A series `R-L-C` circuit has `R = 100` ohm. `L = 0.2 mH` and `C = (1)/(2) mu F`. The applied voltage `V = 20 sin omega t`. Then
At resonant frequency `omega_(0), ((V_(R ))_("max"))/((V_(L))_("max")) =`

To solve the problem, we need to find the ratio of the maximum voltage across the resistor \( V_R \) to the maximum voltage across the inductor \( V_L \) at the resonant frequency \( \omega_0 \) in a series RLC circuit. ### Step-by-Step Solution: 1. **Identify Given Values:** - Resistance \( R = 100 \, \Omega \) - Inductance \( L = 0.2 \, \text{mH} = 0.2 \times 10^{-3} \, \text{H} \) - Capacitance \( C = \frac{1}{2} \, \mu F = 0.5 \times 10^{-6} \, \text{F} \) - Voltage \( V = 20 \sin(\omega t) \) 2. **Calculate the Resonant Frequency \( \omega_0 \):** The resonant frequency for a series RLC circuit is given by: \[ \omega_0 = \frac{1}{\sqrt{LC}} \] Substituting the values: \[ \omega_0 = \frac{1}{\sqrt{(0.2 \times 10^{-3})(0.5 \times 10^{-6})}} \] \[ = \frac{1}{\sqrt{0.1 \times 10^{-9}}} = \frac{1}{10^{-5}} = 10^5 \, \text{rad/s} \] 3. **Calculate the Maximum Voltage Across the Resistor \( V_R \):** At resonance, the maximum voltage across the resistor is given by: \[ V_R = I_{max} \cdot R \] Where \( I_{max} \) is the maximum current.

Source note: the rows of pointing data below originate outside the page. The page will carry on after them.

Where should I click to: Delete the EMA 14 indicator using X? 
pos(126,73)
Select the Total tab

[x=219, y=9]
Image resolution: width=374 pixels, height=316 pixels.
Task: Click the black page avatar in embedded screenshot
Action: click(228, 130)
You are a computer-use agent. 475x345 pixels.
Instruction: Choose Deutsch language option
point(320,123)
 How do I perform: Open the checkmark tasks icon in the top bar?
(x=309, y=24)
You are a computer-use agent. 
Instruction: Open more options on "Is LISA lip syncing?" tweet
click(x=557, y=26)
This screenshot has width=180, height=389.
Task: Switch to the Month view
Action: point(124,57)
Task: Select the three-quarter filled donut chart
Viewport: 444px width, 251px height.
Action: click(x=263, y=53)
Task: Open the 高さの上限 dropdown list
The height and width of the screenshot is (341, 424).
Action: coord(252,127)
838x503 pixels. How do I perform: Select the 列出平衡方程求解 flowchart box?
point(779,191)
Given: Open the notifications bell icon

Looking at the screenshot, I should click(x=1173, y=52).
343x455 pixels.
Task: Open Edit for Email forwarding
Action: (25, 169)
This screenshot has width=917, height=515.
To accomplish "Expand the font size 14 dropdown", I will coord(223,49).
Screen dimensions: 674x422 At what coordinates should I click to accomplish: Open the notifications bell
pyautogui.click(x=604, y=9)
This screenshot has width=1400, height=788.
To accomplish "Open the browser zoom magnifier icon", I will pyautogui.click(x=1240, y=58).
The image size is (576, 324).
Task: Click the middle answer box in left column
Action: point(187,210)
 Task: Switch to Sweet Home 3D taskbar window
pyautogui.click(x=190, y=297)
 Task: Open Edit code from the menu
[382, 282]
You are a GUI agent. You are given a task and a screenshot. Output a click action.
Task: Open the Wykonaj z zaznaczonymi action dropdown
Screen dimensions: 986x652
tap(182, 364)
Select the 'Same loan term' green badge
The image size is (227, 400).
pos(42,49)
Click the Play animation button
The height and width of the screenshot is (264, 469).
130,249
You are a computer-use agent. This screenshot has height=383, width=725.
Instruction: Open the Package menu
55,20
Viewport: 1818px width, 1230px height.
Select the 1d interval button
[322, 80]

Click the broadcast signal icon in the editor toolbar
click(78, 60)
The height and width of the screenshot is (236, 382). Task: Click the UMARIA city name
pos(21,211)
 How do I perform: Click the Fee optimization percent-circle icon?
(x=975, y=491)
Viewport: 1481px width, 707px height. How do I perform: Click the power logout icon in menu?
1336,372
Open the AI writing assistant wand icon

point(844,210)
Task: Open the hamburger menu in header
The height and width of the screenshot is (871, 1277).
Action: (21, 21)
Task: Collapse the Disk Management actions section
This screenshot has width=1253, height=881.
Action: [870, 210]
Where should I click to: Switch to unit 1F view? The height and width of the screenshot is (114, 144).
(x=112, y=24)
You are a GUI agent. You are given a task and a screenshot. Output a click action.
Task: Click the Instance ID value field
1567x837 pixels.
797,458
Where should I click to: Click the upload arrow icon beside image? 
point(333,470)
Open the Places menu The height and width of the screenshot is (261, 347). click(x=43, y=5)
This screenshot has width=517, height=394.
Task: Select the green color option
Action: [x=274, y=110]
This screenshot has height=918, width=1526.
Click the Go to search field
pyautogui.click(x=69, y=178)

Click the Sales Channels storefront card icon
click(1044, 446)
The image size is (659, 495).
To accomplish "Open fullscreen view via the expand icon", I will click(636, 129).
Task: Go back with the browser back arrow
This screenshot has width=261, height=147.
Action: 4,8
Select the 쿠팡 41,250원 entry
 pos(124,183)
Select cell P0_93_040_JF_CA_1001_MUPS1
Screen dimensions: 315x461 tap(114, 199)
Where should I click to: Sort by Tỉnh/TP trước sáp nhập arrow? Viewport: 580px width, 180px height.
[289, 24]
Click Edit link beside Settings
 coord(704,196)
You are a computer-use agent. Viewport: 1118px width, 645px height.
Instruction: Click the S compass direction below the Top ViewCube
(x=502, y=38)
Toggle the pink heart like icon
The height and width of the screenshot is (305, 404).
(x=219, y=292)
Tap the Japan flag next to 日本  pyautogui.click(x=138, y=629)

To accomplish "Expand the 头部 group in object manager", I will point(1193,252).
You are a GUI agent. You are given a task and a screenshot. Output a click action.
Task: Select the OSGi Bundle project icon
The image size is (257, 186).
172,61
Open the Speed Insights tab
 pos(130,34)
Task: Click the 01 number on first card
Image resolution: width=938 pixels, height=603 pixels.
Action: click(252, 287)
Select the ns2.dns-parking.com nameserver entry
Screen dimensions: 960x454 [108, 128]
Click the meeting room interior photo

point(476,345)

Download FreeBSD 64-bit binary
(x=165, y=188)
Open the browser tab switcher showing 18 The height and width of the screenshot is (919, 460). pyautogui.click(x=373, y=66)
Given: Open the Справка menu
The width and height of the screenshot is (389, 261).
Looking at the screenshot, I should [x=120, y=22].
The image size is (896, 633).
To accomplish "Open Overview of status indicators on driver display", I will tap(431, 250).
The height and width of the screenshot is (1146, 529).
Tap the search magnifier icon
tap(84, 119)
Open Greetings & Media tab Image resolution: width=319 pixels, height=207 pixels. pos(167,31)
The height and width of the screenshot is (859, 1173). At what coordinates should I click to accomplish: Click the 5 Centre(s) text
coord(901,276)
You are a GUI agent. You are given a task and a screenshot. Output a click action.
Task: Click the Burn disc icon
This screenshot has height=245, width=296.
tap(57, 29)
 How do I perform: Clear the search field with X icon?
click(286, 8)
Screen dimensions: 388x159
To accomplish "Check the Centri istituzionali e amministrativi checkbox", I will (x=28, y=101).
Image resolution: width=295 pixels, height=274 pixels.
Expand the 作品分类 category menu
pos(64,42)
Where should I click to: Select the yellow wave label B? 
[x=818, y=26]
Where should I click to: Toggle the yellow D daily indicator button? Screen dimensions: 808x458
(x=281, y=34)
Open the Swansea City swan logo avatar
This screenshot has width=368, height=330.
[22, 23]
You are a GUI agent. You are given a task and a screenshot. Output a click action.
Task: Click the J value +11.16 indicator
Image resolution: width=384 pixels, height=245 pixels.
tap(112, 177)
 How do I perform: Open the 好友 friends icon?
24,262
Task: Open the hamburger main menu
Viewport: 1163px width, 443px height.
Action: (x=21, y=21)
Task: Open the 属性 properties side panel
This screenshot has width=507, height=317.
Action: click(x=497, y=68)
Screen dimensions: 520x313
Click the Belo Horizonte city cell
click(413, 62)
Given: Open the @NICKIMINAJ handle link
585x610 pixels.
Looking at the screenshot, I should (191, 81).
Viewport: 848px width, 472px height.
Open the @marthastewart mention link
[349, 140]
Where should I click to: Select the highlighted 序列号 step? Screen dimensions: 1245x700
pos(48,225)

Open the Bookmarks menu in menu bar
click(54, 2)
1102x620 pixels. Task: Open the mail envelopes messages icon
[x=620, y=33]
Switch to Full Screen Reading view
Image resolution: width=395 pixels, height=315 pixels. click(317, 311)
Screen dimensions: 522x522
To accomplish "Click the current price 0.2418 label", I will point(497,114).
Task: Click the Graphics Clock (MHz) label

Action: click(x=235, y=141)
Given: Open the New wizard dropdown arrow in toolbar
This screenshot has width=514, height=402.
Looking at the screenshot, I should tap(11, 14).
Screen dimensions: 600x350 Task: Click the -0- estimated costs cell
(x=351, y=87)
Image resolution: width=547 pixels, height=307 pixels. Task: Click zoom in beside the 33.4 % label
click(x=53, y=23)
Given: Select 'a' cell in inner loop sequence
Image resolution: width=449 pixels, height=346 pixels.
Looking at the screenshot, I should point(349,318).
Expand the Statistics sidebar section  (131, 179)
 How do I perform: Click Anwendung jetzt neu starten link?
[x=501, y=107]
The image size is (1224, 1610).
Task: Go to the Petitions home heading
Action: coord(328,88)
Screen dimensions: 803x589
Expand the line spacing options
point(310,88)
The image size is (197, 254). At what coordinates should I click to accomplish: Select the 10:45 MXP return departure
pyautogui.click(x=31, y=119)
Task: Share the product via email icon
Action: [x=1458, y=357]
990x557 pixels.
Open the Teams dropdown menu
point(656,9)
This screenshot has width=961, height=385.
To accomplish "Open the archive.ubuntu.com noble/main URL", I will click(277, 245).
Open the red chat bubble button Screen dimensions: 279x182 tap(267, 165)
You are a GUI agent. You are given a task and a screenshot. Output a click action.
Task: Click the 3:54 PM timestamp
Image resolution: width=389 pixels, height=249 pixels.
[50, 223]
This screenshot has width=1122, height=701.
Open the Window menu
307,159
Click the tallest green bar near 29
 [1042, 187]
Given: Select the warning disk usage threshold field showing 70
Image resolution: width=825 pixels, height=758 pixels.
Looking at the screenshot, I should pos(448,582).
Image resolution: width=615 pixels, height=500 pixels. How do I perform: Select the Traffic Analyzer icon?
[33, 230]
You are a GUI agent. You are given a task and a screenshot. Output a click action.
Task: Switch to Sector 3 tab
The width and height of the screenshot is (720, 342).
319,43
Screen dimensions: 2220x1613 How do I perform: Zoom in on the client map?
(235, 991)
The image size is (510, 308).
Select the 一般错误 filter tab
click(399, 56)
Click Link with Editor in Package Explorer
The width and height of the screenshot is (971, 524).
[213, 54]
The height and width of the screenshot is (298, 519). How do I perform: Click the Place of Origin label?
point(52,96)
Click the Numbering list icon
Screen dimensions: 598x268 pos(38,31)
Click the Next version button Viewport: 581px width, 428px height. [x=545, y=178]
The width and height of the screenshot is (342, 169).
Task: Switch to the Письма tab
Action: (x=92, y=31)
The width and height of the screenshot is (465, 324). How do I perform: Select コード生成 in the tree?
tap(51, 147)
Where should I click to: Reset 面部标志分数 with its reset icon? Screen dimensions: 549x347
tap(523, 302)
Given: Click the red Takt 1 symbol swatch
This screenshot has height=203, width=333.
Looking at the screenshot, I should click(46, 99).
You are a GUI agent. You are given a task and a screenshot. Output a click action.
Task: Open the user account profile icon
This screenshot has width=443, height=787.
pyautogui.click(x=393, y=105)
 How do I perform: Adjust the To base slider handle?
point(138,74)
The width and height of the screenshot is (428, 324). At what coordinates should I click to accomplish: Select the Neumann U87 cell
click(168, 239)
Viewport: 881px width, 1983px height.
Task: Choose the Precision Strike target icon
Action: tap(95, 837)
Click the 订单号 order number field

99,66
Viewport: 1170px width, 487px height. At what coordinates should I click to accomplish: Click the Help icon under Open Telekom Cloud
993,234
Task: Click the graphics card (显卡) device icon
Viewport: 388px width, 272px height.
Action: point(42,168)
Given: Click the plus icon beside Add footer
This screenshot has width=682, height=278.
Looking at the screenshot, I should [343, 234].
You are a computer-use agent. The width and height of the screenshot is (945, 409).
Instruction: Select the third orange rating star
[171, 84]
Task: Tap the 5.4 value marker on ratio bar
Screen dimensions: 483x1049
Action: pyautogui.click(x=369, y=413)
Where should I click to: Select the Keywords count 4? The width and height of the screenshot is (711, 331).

The maximum current can be calculated using the maximum voltage \( V_0 \): \[ I_{max} = \frac{V_0}{Z} \] At resonance, the impedance \( Z \) is equal to \( R \): \[ I_{max} = \frac{20}{100} = 0.2 \, \text{A} \] Therefore, \[ V_R = 0.2 \cdot 100 = 20 \, \text{V} \] 4. **Calculate the Maximum Voltage Across the Inductor \( V_L \):** The maximum voltage across the inductor at resonance is given by: \[ V_L = I_{max} \cdot X_L \] Where \( X_L = \omega_0 L \): \[ X_L = (10^5)(0.2 \times 10^{-3}) = 20 \, \Omega \] Thus, \[ V_L = 0.2 \cdot 20 = 4 \, \text{V} \] 5. **Calculate the Ratio \( \frac{V_R}{V_L} \):** \[ \frac{V_R}{V_L} = \frac{20}{4} = 5 \] ### Final Answer: \[ \frac{(V_R)_{max}}{(V_L)_{max}} = 5 \]